Work to be completed
Rewrite the records between the line containing "Screen dimensions: 501x501" and the line containing "point(157,21)", inclusive, as a Markdown table with the columns Row and Line, skipping blank lines and leaving out the pictures.

Source data
══════

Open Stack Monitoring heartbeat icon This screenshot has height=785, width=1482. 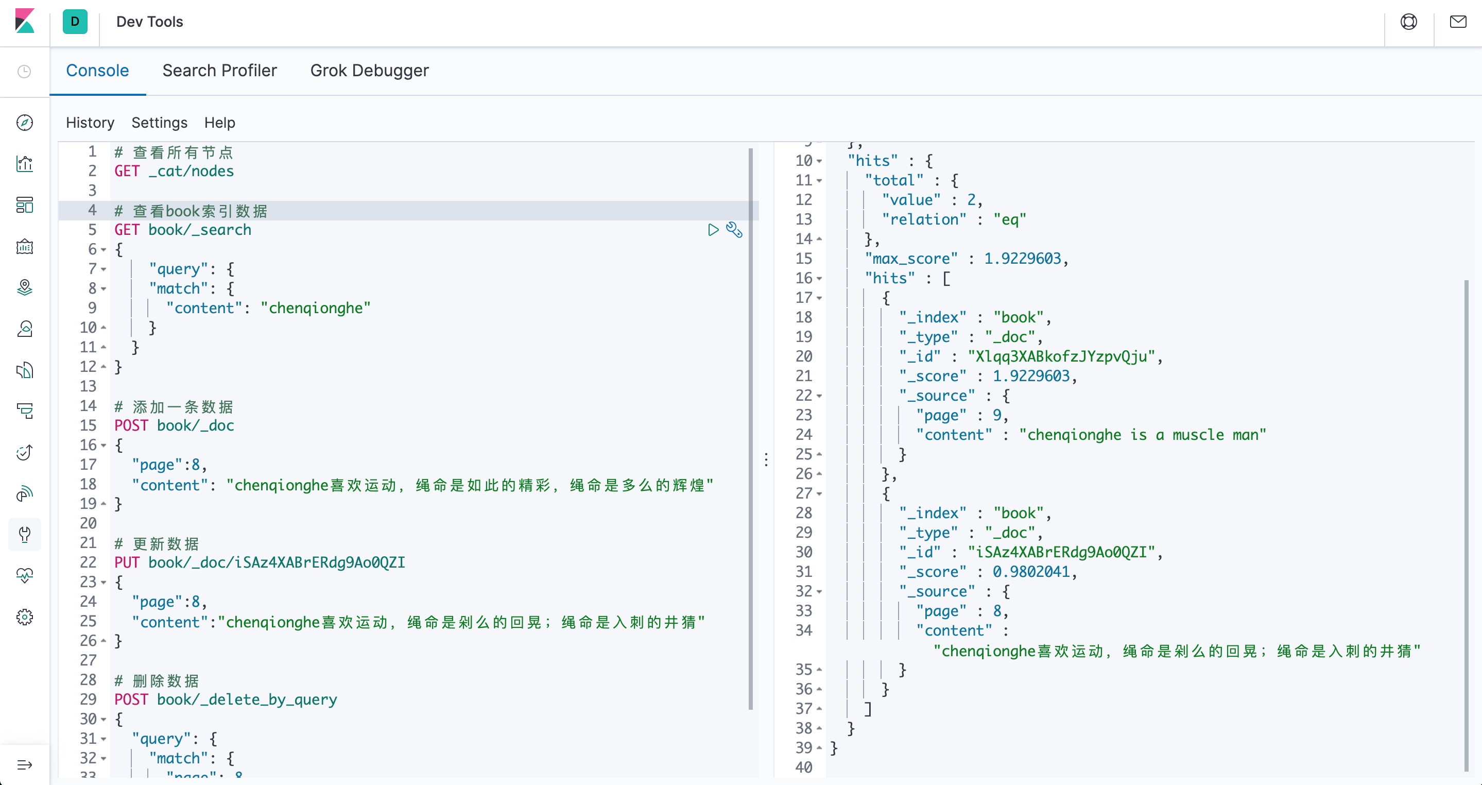click(x=25, y=576)
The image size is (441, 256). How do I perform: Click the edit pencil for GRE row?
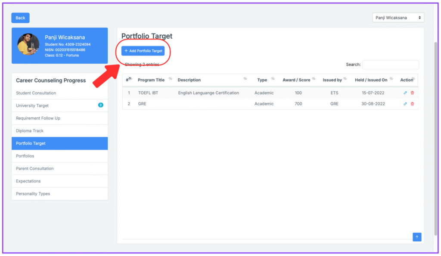pos(405,104)
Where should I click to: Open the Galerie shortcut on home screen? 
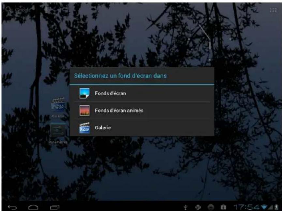click(x=58, y=106)
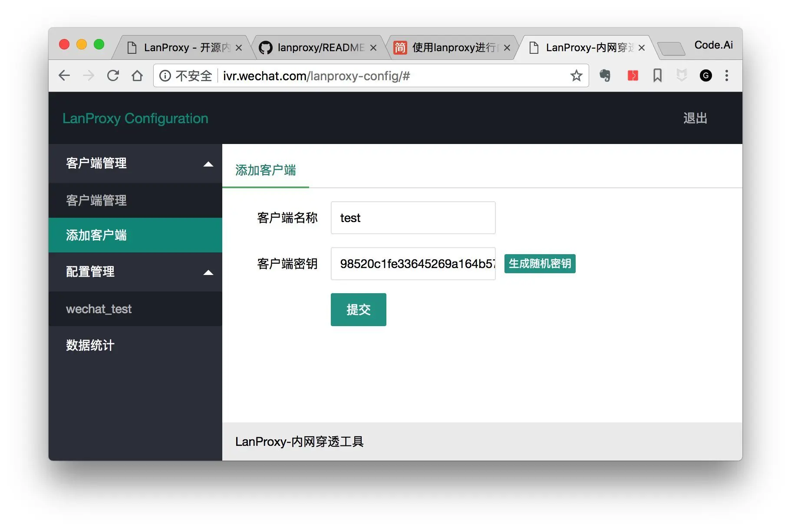Open 数据统计 in the sidebar
The width and height of the screenshot is (791, 530).
(x=90, y=345)
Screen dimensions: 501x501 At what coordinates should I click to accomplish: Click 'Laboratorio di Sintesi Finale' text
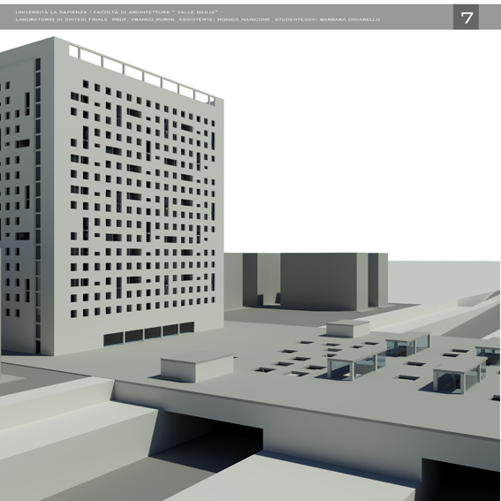pos(61,19)
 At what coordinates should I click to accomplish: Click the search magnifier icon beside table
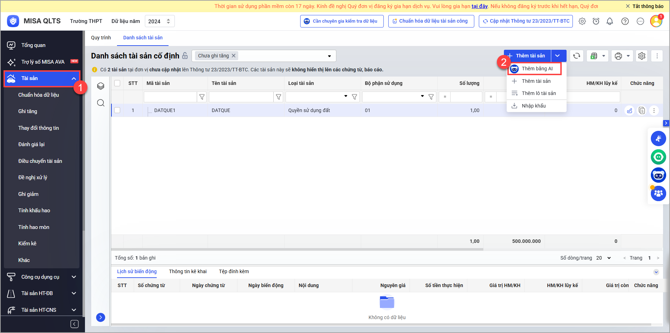coord(101,103)
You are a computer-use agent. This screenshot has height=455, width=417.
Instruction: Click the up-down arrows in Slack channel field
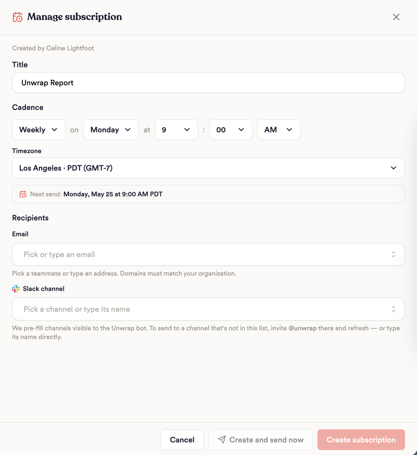coord(393,309)
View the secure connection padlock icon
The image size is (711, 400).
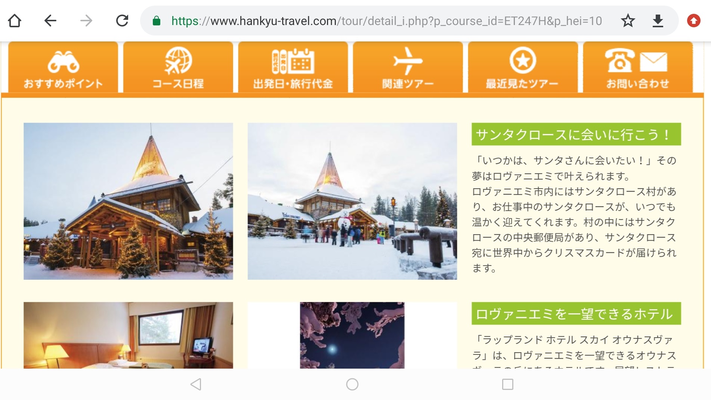point(157,21)
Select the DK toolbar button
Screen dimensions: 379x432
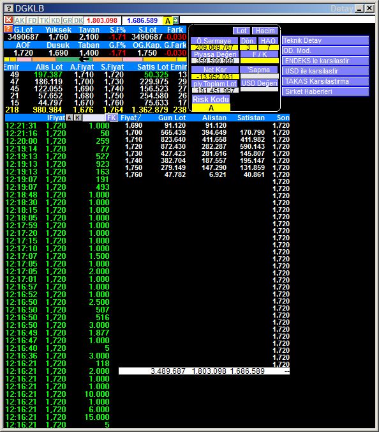click(x=78, y=20)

══════

Solution for this exercise
| Row | Line |
|---|---|
| 1 | Screen dimensions: 501x501 At what coordinates should I click to accomplish: Click 'Laboratorio di Sintesi Finale' text |
| 2 | pos(61,19) |
| 3 |  At what coordinates should I click to accomplish: Click the search magnifier icon beside table |
| 4 | coord(101,103) |
| 5 | You are a computer-use agent. This screenshot has height=455, width=417. |
| 6 | Instruction: Click the up-down arrows in Slack channel field |
| 7 | coord(393,309) |
| 8 | View the secure connection padlock icon |
| 9 | The image size is (711, 400). |
| 10 | point(157,21) |